TASK INPUT>
+++

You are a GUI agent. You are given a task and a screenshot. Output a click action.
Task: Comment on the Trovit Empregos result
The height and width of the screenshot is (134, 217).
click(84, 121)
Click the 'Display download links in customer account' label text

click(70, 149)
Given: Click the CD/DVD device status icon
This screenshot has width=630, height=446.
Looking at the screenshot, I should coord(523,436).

+++

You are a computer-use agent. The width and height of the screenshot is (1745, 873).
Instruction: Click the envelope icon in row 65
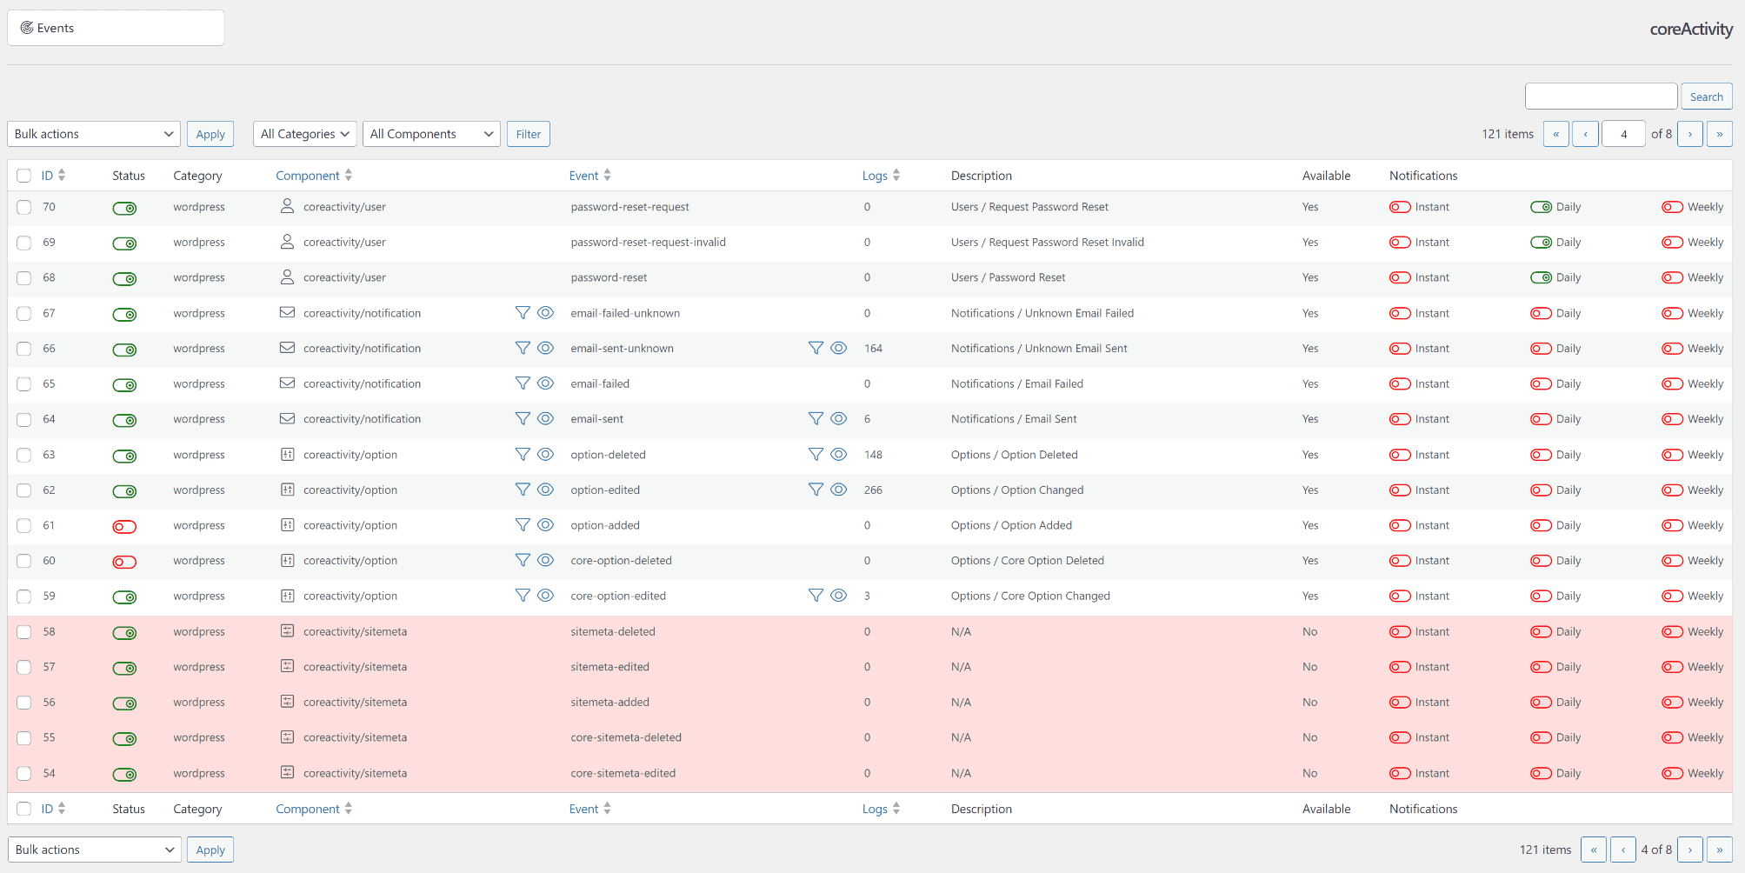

+++

EXERCISE AIM> Look through the data above and return each line where the string "icon" occurs.

RESPONSE>
Given: Click the CD/DVD device status icon
Instruction: Click the envelope icon in row 65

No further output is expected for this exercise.